Acabou. Dá para ver pelo modo como se olham e pelas vezes
que preferem nem se olhar. Dá para ver como eles nem ao menos brigam porque se
enfiaram num silêncio e não sabem mais como sair. Acabou e a melodia da música
que falavam deles começou a ficar insuportável, ele perdeu o ritmo e ela está
procurando outra canção só para ela. Dá para ver pelos telefonemas mudos, o “eu
te amo” no automático, os beijos mais frios do que as temperaturas mais baixos
do inverno.
Dá para ver pela indiferença dele que finge que não vê
enquanto assiste futebol e bebe cerveja. Pelo jeito com que ele parou de
enxerga-la, de escuta-la, de espera-la. Acabou a vontade de estar junto, a
necessidade de se tocarem, o prazer de se olharem. Dá para ver pelo modo com
que ela anda sorrindo, pelo cabelo quebradiço, pelos pés arrastados pelo
apartamento.
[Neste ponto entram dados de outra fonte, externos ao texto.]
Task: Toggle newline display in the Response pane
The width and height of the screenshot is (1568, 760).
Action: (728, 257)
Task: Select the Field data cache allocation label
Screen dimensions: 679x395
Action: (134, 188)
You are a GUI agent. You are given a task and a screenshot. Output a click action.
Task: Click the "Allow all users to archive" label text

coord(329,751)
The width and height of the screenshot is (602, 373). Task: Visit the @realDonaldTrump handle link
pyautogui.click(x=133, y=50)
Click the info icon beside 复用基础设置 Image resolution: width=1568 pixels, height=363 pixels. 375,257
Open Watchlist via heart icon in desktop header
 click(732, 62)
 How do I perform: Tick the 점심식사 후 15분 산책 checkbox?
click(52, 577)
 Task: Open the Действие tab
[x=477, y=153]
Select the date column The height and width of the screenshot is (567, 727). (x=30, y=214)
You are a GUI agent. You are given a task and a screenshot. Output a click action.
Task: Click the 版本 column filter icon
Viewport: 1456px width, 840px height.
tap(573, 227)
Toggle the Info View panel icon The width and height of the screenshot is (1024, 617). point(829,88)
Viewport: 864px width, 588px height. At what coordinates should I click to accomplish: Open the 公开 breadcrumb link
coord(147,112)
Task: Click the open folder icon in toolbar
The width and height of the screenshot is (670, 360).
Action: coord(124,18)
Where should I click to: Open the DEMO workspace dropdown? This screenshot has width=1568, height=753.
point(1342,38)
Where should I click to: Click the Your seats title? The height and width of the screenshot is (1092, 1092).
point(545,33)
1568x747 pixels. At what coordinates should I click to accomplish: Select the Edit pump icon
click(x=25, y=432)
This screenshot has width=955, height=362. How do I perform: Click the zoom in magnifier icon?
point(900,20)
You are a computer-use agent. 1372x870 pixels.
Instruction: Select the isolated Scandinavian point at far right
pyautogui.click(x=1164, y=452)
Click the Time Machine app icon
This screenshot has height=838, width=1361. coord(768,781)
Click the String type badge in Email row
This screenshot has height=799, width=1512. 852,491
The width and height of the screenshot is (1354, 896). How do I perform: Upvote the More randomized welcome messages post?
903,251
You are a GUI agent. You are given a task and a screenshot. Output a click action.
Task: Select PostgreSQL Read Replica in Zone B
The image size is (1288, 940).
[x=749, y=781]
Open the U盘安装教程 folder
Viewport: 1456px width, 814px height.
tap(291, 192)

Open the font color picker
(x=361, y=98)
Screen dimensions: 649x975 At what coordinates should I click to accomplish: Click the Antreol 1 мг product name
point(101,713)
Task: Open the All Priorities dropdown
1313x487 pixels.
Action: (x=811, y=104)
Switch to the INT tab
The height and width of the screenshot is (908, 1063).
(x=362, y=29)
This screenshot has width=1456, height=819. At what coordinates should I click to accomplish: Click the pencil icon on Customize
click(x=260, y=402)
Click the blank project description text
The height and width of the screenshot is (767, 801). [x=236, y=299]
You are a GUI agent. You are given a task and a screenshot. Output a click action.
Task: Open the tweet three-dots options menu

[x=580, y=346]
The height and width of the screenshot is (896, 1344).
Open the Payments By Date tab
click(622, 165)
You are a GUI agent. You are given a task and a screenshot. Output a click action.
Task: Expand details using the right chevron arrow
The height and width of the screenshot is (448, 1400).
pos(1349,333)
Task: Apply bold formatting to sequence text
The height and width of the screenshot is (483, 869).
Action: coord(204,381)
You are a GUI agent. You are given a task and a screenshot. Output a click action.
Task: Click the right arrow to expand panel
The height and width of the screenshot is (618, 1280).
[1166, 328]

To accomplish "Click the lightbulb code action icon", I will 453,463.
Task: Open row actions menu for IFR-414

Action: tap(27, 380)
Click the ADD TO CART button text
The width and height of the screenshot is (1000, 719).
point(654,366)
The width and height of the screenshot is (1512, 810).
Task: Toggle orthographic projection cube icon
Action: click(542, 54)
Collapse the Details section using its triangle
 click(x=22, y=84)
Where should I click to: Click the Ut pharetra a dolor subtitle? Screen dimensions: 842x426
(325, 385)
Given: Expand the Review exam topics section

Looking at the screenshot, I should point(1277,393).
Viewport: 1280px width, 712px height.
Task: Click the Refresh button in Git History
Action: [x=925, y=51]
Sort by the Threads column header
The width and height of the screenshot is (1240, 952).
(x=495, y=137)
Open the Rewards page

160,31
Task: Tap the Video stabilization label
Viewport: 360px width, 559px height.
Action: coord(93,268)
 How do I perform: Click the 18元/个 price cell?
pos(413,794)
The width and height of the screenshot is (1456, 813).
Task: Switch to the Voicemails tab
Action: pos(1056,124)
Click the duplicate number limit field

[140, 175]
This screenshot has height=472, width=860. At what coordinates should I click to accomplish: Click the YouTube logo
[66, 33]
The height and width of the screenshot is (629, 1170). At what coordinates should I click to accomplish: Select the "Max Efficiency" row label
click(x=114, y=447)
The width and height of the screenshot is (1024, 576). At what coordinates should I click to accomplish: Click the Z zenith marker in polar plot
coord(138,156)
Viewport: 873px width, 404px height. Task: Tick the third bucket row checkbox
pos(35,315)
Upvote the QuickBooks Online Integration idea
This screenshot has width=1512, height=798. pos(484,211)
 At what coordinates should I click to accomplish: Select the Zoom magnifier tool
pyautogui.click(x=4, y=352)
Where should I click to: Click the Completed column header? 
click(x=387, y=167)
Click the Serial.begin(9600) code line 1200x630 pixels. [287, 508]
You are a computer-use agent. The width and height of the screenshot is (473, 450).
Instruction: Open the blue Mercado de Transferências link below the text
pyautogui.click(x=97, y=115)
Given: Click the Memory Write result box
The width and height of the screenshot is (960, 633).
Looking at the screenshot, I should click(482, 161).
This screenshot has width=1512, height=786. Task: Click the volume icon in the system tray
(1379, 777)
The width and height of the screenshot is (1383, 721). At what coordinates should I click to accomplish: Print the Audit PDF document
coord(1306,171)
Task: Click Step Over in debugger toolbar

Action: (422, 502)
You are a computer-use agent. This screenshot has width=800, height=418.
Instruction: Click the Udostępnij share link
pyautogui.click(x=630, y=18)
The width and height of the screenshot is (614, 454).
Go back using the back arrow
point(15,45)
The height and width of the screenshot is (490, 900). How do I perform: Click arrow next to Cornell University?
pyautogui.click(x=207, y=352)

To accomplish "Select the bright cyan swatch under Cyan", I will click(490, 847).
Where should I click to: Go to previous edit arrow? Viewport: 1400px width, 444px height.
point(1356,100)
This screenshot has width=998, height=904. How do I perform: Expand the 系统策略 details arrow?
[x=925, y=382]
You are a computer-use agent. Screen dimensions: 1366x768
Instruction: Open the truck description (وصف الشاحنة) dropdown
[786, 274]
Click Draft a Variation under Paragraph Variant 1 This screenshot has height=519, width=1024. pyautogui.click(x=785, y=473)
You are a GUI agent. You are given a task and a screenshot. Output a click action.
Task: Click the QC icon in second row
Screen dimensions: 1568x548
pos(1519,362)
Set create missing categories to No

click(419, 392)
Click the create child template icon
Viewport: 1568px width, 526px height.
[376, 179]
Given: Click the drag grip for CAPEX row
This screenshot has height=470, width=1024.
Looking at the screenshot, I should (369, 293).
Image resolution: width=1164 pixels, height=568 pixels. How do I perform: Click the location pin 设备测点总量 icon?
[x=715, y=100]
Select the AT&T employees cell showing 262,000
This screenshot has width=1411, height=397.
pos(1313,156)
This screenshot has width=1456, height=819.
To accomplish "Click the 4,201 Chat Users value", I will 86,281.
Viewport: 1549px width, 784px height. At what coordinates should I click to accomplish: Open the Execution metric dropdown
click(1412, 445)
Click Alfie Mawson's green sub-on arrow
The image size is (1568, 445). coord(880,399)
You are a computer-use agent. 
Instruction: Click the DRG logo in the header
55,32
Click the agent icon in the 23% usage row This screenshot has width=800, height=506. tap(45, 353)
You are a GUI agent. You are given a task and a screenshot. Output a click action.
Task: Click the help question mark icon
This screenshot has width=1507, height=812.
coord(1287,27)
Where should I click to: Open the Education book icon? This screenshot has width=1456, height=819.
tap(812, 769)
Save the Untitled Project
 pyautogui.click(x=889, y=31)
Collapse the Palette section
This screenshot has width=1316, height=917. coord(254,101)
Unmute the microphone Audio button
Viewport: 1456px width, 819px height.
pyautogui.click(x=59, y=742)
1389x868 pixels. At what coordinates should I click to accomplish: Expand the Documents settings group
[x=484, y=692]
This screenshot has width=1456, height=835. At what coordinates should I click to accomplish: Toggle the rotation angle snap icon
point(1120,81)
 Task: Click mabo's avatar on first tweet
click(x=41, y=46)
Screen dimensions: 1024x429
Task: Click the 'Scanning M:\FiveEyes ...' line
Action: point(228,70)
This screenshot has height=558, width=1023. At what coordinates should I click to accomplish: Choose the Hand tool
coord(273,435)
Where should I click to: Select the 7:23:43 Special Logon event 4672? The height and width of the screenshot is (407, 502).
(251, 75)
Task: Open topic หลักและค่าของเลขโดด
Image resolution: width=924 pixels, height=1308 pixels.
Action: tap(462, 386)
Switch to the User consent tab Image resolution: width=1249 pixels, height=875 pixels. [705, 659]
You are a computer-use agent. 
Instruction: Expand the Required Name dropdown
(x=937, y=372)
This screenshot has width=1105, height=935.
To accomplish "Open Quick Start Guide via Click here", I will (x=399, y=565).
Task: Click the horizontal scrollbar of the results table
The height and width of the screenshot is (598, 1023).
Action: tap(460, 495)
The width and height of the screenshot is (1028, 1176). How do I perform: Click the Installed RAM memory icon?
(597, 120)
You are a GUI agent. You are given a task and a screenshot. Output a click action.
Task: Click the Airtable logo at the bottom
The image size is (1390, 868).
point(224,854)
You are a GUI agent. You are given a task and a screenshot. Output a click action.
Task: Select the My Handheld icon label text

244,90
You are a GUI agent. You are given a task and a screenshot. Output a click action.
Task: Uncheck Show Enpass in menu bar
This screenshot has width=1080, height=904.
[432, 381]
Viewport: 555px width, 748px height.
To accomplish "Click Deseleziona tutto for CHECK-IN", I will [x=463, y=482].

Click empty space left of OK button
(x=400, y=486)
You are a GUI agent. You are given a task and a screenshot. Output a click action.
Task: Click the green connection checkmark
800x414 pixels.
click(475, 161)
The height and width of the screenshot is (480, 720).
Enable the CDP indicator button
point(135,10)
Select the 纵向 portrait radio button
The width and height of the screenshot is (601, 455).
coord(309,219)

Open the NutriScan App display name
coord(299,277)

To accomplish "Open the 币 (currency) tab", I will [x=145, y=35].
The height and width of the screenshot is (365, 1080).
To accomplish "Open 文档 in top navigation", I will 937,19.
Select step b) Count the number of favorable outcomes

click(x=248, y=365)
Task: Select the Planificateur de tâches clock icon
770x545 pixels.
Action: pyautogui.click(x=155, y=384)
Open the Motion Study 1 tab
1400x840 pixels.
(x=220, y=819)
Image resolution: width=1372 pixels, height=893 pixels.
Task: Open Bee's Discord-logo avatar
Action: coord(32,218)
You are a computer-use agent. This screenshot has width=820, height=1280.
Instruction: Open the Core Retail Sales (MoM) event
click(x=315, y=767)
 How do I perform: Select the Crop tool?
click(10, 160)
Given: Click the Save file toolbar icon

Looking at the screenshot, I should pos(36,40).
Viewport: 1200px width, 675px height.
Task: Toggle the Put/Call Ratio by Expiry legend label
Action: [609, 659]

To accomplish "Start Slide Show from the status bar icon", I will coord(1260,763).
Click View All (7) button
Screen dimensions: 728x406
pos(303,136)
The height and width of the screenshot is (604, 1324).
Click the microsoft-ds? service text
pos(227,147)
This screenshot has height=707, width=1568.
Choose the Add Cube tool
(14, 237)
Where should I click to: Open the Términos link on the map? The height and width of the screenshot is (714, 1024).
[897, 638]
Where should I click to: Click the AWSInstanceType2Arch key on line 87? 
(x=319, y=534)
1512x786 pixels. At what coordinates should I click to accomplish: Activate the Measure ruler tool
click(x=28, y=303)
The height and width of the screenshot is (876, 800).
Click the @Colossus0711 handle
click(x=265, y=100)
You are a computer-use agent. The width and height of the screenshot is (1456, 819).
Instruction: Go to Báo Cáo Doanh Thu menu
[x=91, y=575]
Acabou o café e nenhum deles se levantou para fazer outro. Acabou
a paciência e a falta dela também. Acabou a vontade de brigarem e mandarem um
no outro pra ver se as coisas melhoravam. Acabou os sonhos, os planos, o futuro
que queriam porque acabou o presente para aqueles dois.
Dá para ver pelo modo como não se procuram, pelas discussões
que não tem, por todas às vezes que ela fica em casa enquanto ele sai. Acabou o
ciúme e a insegurança. Dá para ver pelos telefonemas que ele recebe e ela finge
que nem se importa. Pelas vezes que ela olha no relógio como se esperasse a
hora que ele teria coragem de ir embora. Acabou a saudade, o desejo e o açúcar.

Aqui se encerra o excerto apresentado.